The study will include the design of a system where agents parse pipeline specifications, map them to relevant regulatory constraints, and collaboratively reason about compliance violations. The research will involve implementing a prototype that integrates compliance rule sources, pipeline metadata, and multi-agent reasoning strategies. The system will be evaluated on real-world or synthetic data pipelines, assessing the accuracy of compliance detection, scalability, and trustworthiness.  

Research Topic Focus

The work to be done includes:  

  1. Literature Review: Study existing research on compliance checking for data pipelines, legal AI, and regulatory reasoning with LLMs.
  2. Requirement Gathering: Identify regulatory frameworks and policies relevant for pipelines (e.g., GDPR, AI Act, data locality rules). 
  3. Knowledge Representation: Formalize a subset of compliance rules (e.g., data minimization, consent, logging) into machine-interpretable formats. 
  4. Agent Design: Define specialized agents such as:  
    • Rule Extraction Agent (maps text to structured constraints).  
    • Pipeline Analyzer Agent (extracts pipeline metadata and processes).  
    • Compliance Checker Agent (matches pipeline behavior with rules).  
    • Reporting Agent (generates compliance reports and recommendations).
  5. Prototype Development: Implement a working system integrating agents, pipeline metadata, and compliance rules.
  6. Case Studies: Apply the prototype to synthetic and real-world pipeline examples (e.g., bioinformatics workflows, IoT data pipelines). 
  7. Evaluation: Assess accuracy, false positives/negatives, scalability, and explainability of compliance assessments.
  8. Discussion: Analyze the results, limitations, and implications of the approach for automated governance.
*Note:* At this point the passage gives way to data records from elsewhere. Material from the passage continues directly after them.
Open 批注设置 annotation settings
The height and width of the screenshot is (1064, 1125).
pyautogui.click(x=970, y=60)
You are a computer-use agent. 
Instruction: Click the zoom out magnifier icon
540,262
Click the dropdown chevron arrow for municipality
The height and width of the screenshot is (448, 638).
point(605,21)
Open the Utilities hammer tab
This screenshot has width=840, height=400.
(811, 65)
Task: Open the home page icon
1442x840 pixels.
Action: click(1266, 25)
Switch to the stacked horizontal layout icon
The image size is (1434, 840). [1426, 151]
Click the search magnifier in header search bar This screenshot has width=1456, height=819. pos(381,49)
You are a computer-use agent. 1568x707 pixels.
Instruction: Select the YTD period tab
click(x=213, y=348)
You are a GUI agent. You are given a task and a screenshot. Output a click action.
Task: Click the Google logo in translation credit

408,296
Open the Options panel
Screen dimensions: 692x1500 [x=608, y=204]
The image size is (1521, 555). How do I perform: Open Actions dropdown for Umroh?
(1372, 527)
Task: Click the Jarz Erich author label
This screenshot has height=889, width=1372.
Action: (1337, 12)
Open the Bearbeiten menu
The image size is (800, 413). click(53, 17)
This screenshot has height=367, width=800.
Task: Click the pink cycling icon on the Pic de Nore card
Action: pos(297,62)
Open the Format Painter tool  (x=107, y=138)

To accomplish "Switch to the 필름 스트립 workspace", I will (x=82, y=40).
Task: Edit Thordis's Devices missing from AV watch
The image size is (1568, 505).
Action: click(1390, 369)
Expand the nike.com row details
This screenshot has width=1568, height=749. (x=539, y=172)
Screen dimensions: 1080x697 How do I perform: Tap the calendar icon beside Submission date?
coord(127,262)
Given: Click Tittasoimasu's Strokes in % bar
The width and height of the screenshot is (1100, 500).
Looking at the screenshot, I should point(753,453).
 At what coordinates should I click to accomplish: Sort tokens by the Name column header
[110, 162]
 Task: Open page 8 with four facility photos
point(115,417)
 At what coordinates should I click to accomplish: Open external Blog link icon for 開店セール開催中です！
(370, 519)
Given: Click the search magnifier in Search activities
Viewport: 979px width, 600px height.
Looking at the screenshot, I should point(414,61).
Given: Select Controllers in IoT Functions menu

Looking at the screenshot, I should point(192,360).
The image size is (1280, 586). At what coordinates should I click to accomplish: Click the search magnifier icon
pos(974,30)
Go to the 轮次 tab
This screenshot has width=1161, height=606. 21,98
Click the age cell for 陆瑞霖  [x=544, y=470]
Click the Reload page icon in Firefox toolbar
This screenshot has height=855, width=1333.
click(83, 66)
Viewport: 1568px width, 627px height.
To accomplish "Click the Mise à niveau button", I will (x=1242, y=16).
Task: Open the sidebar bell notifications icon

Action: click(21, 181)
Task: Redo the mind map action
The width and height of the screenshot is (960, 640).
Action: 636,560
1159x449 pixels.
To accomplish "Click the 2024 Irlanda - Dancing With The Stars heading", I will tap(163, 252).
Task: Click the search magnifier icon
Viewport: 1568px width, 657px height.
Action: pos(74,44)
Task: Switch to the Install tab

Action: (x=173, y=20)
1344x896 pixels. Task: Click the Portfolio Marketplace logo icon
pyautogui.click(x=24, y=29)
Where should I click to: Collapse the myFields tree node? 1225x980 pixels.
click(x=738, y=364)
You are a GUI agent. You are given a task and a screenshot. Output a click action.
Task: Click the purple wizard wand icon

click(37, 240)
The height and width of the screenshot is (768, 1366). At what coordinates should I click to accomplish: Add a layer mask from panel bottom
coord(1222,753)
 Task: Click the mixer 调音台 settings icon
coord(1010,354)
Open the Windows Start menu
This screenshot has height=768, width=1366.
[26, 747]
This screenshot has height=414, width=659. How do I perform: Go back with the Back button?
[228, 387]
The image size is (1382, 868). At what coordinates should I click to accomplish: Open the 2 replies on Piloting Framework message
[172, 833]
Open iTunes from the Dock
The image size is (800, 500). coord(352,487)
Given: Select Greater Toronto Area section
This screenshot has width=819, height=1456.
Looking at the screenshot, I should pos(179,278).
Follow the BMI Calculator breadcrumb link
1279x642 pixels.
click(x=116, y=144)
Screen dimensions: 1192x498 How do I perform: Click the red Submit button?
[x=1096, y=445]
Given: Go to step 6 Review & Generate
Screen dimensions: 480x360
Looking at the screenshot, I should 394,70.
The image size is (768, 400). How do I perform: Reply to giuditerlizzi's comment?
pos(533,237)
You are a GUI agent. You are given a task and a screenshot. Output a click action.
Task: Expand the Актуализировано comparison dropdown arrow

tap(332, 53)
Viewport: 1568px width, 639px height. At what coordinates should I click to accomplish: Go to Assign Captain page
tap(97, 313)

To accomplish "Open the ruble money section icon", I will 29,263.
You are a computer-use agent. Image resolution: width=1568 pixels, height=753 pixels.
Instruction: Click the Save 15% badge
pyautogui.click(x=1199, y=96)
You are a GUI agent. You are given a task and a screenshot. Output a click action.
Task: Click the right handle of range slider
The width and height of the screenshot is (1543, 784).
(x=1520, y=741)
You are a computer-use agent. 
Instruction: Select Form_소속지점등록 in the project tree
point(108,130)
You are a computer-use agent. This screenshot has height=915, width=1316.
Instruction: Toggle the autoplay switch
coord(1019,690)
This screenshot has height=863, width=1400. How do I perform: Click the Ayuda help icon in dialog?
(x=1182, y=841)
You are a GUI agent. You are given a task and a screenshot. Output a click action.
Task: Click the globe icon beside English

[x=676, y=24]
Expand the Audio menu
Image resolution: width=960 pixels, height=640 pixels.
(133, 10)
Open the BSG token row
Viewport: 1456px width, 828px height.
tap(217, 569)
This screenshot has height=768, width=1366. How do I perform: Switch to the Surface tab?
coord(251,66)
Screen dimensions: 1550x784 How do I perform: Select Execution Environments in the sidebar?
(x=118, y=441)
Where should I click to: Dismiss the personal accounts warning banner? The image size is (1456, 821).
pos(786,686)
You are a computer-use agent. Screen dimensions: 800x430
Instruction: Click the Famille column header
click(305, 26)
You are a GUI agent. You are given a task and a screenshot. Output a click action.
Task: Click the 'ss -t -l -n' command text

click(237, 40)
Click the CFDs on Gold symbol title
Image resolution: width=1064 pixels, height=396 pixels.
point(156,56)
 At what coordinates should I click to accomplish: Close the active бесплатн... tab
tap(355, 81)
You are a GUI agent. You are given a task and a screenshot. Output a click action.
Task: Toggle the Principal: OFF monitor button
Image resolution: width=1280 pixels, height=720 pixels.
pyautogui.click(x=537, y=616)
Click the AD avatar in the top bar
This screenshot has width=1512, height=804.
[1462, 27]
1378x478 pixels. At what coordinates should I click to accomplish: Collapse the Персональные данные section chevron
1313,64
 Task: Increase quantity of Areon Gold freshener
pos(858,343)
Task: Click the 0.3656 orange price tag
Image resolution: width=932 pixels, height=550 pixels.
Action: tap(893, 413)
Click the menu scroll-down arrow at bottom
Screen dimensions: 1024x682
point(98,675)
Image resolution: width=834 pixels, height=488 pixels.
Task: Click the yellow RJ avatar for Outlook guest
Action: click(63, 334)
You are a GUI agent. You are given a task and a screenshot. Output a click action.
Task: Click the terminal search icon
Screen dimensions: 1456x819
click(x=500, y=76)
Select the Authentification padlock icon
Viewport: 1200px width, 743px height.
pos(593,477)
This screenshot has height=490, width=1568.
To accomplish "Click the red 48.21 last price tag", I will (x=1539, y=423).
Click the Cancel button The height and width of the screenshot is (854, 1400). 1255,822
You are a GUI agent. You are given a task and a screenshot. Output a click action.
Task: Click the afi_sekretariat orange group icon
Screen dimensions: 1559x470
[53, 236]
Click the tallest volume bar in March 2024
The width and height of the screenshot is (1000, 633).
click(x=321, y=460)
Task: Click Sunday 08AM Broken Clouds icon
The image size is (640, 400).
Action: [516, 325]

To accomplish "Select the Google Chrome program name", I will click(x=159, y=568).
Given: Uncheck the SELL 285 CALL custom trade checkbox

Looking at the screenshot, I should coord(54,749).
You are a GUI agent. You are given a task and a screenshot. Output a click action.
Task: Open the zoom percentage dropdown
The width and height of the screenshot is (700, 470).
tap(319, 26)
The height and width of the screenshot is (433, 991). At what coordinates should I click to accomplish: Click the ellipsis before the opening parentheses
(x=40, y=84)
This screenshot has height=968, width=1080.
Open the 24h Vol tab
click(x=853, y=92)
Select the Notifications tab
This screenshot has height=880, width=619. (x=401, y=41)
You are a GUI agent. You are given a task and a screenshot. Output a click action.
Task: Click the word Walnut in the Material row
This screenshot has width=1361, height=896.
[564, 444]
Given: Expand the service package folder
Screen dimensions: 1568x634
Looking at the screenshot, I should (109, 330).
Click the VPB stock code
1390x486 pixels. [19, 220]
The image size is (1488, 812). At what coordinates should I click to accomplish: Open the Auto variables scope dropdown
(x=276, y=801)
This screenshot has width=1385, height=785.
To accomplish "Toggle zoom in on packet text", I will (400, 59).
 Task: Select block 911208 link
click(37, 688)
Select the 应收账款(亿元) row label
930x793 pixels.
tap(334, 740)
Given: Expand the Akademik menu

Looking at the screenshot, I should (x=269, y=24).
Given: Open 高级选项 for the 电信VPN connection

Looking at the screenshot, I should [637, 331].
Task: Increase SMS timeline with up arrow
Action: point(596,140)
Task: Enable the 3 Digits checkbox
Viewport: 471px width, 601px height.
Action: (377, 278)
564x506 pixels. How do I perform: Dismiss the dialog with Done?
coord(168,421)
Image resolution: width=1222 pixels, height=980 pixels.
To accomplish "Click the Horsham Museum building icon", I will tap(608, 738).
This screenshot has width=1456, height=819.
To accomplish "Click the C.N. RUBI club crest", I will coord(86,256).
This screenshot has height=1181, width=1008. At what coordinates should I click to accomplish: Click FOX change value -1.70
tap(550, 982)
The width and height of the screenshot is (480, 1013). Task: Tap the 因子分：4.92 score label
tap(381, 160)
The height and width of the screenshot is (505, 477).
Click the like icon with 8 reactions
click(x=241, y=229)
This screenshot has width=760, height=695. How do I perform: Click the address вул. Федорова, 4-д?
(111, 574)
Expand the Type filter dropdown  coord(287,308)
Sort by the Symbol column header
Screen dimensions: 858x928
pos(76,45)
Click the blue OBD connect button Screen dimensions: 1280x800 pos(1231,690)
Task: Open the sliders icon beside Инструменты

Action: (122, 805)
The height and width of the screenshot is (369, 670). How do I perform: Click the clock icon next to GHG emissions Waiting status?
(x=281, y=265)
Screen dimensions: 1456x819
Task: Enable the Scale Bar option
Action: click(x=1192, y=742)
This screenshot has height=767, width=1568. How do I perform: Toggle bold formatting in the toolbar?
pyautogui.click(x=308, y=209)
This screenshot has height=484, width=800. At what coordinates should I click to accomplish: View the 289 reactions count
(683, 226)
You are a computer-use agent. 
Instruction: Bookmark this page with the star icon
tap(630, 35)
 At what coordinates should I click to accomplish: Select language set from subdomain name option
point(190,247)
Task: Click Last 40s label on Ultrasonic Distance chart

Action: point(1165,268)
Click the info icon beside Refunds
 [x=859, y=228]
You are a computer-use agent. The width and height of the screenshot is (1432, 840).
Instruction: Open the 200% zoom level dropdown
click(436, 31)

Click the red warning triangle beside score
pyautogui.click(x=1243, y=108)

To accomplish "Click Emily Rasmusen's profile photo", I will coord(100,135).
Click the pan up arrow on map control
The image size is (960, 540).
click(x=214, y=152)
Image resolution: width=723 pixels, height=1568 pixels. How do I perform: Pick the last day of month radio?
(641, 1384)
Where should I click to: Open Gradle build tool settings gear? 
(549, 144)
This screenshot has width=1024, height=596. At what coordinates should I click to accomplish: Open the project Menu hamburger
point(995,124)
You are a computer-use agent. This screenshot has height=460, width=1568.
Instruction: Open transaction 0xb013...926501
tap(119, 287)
Expected Results and Learning Outcome

  • Expected Contribution:  
    • A functional prototype of a multi-agent system for automated compliance checking.  
    • A novel methodology and empirical insights into applying LLMs for regulatory assurance in data systems.
  • Learning Outcomes:  
    • Practical experience building and evaluating multi-agent LLM systems.  
    • An interdisciplinary understanding of the intersection between AI, data engineering, and regulatory compliance (Legal Tech).  
    • Skills in knowledge representation and applying AI for complex reasoning tasks.

Qualifications

  • Required: Strong programming experience in Python.  
  • Knowledge: A solid understanding of LLMs and fundamental data engineering concepts.
  • Interest: A keen interest in topics such as data privacy, AI ethics, and regulatory technology (RegTech) is essential for this thesis.  
  • Advantageous: Familiarity with knowledge representation (e.g., ontologies, RDF) or prior exposure to legal or policy documents would be a plus.

References

  • Sen, S., LexAlign: Towards a Multiagent AI System for Regulatory Compliance of Data/AI Pipelines.